(Available data)
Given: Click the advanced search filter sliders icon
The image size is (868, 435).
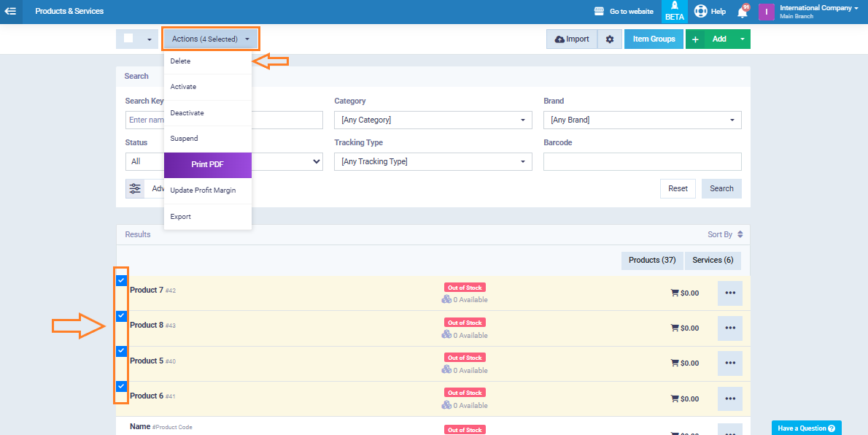Looking at the screenshot, I should 135,189.
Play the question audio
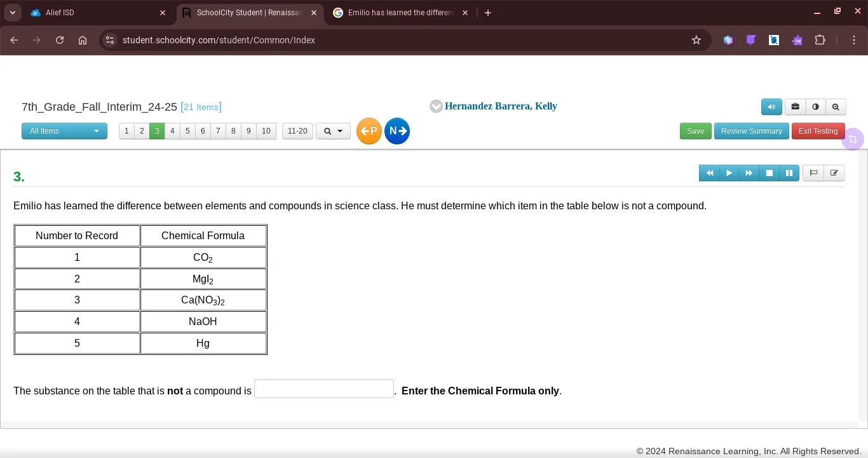This screenshot has width=868, height=458. (x=729, y=173)
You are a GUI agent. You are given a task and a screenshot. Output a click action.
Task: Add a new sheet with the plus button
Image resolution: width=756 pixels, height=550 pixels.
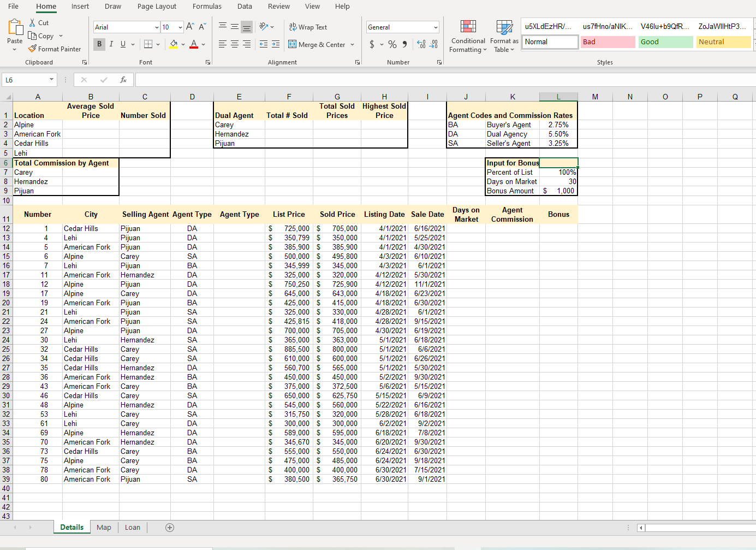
(End Available data)
(Problem to solve):
Return all of the entries exactly as written, but drop any pictures they hold.

(Task response):
Given: Click the advanced search filter sliders icon
The image size is (868, 435).
Looking at the screenshot, I should 135,189.
Play the question audio
This screenshot has width=868, height=458. (x=729, y=173)
You are a GUI agent. You are given a task and a screenshot. Output a click action.
Task: Add a new sheet with the plus button
Image resolution: width=756 pixels, height=550 pixels.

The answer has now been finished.